The most significant of these is that of the sand woman which Freddie and his fellow sailors in the end-of-war passage at the beginning of the film sculpt on a deserted beach and to which they take turns making indecent suggestions that are half mockingly facetious and half aching with longing. Freddie’s lying alone in this mute giantess’s embrace comes to stand not only for his sexual unfulfilment but also for the need to worship an idol, later to express itself in his relationship with Dodd. When the two part ways, the latter, in a rare moment of self-revelation, bids a fond farewell to Freddie by enjoining: “If you figure a way to live without serving a master, any master, then let the rest of us know.” For a moment, at least, it is impossible not to feel some sympathy for this crooked, would-be “master” who at heart is as bereft as his deluded disciples.

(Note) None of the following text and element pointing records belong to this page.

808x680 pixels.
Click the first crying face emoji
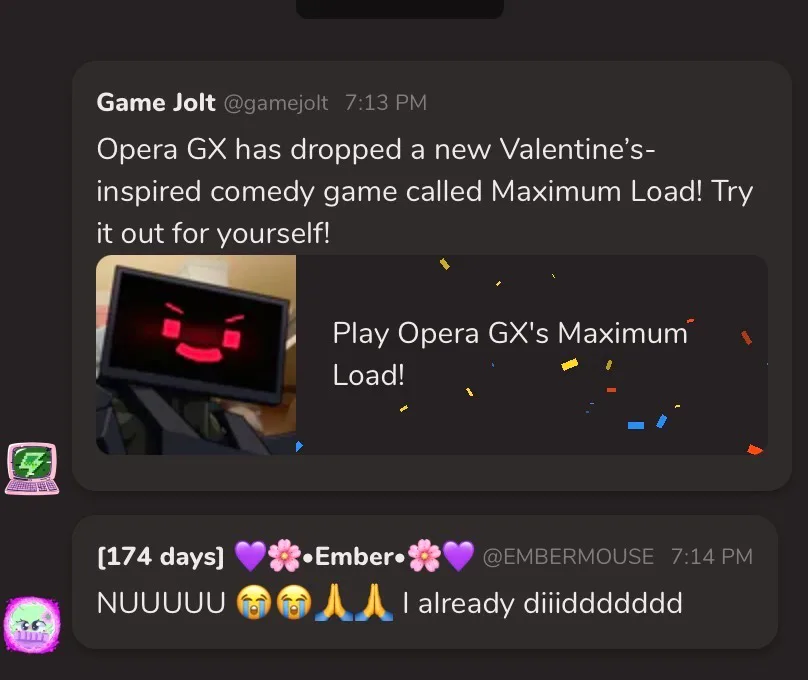coord(254,602)
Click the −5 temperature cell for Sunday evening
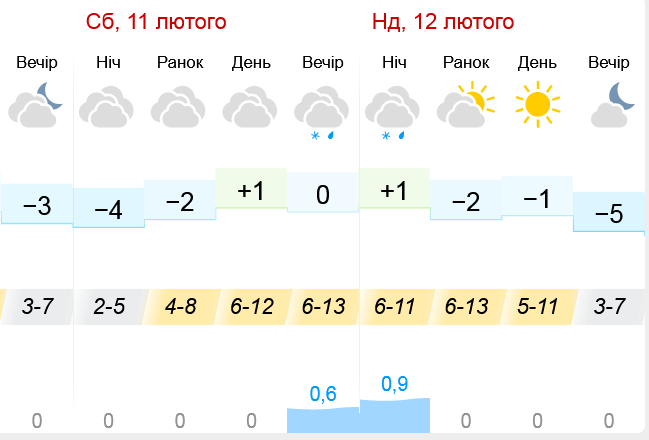 pyautogui.click(x=609, y=212)

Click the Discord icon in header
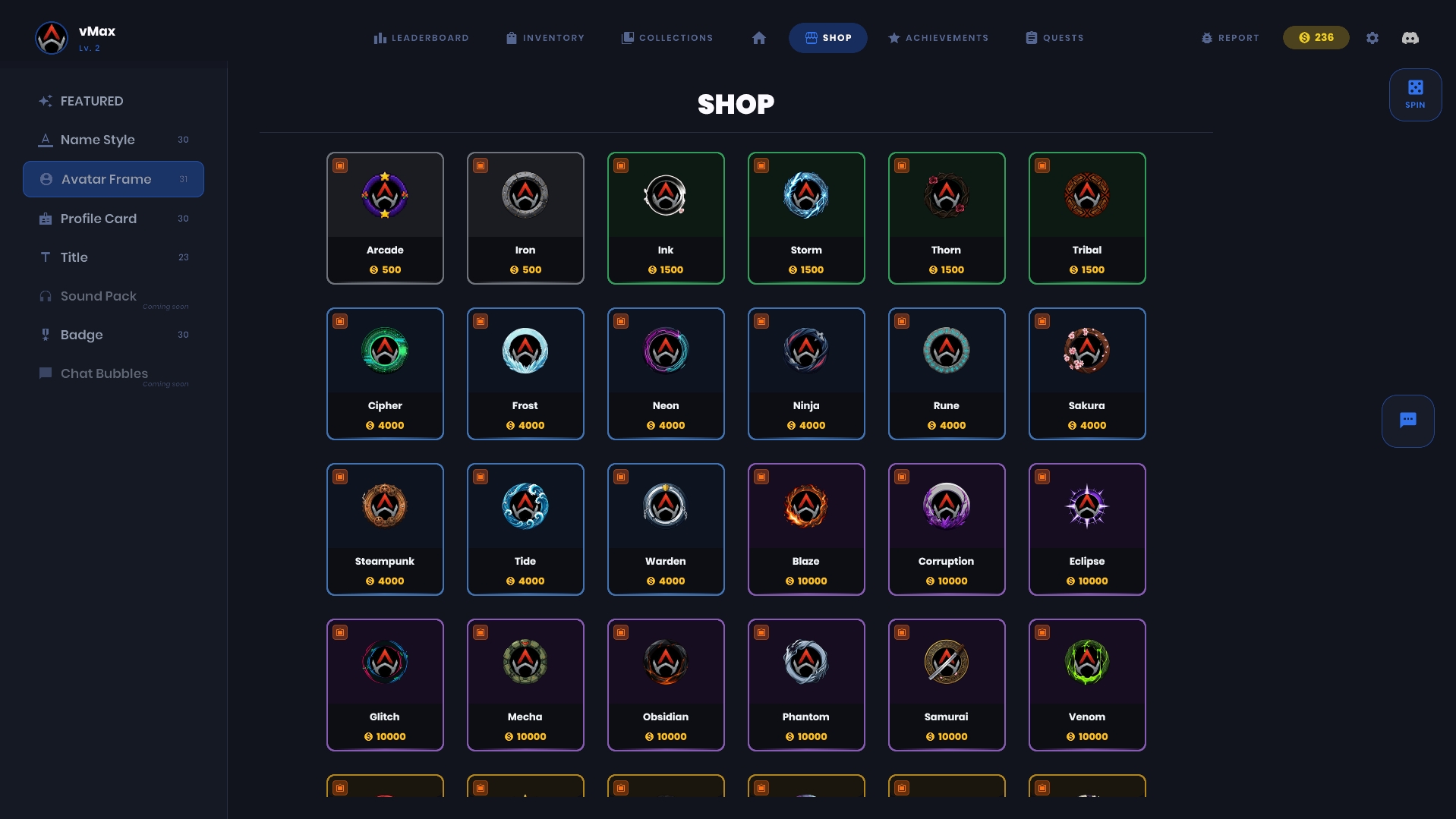tap(1410, 38)
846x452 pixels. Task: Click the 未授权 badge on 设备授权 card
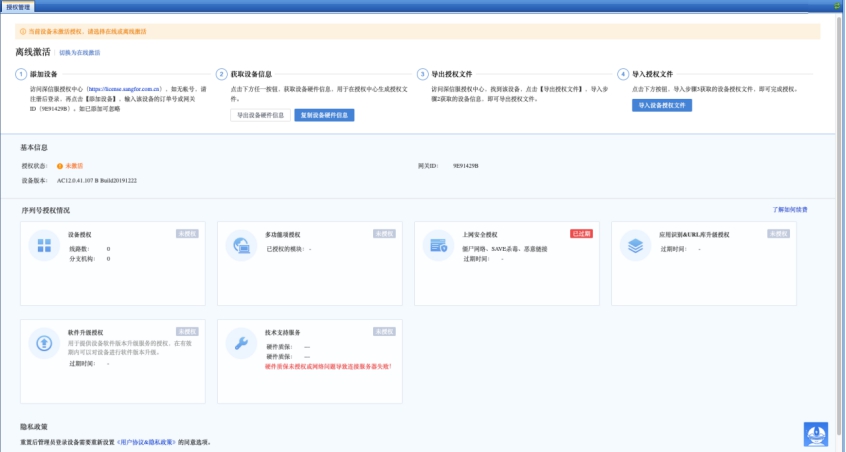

Paul Thomas Anderson seems to me to approach not just the credulity of the Doddites but religious belief itself rather in the spirit of Thomas Hardy’s poem “The Oxen,” which ends with the wistful line, “Hoping it might be so.” The emotional power of the line lies partly in the fact that the hope is not directed at anything so momentous as the truth of the Christian revelation but at an obscure folk legend about kneeling cattle on Christmas eve. Nothing of importance would be proven one way or the other by the beasts’ kneeling or not kneeling, yet the poet’s hope would be satisfied by any acknowledgment of its Master on the part of the universe, even one so humble as a kneeling animal. In the same way, Mr. Anderson teases us with a share in Freddie’s desperate hope that even a flim-flam man like Dodd, the humblest of God’s rational creatures, could be touched by grace. Neither he nor Freddie nor Dodd himself can quite see it in the end, but the hope remains.